Pero al leer el discurso que pronunció a los franceses temerosos de la economía francesa y la economía mundial, no pude pensar en 2 cosas; el hecho que como cristianos no tenemos respuesta inteligente-bíblica al predicamento existencial-económico del mundo contemporáneo. También, el hecho que Nico, le está pidiendo a sus compatriotas y al resto de Europa que cambien con los tiempos, que compitan con las filosofías económicas contemporáneas si quieren seguir siendo “Europa”. (los que viven en el viejo continente siempre quieren ser el viejo continente siendo progresistas).

No pude dejar de pensar que esto es parecido del dialogo acerca de la Iglesia. En mi libro Generación Emergente tengo una frase que me la han criticado porque no se entiende a veces: “. . . para que El Evangelio siga siendo el mismo, tiene que cambiar”. Si queremos que los valores del Evangelio realmente influyan en la sociedad, el Evangelio tiene que cambiar al idioma que hoy se habla, usando las metáforas que hoy se entienden.

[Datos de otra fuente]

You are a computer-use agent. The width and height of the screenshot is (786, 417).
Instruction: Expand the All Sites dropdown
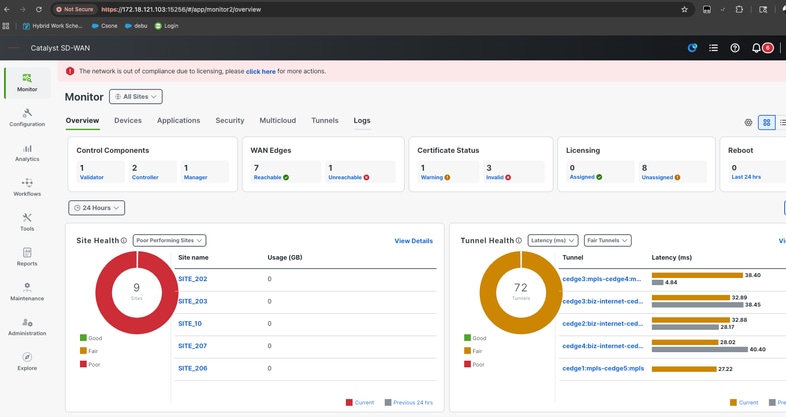pyautogui.click(x=136, y=97)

Si pueden, lean el discurso de Niky acá y léanlo pensando en estas dos cosas: 1. ¿Qué respuestas profundas tenemos como Iglesia a estos predicamentos? Digo “profundas” porque no estoy hablando de respuestas enlatadas como “dale al Señor y el te dará mas”, o “el Señor proveerá”. Dos respuestas que aunque verdades, están lejos de abordar el problema económico mundial. Y 2. Al leerlo, asuman que se está hablando de la Iglesia y no de la economía. ¿Qué se nos pide? ¿Qué podemos hacer para ser relevantes? ¿Podríamos dar un discurso así de la Iglesia?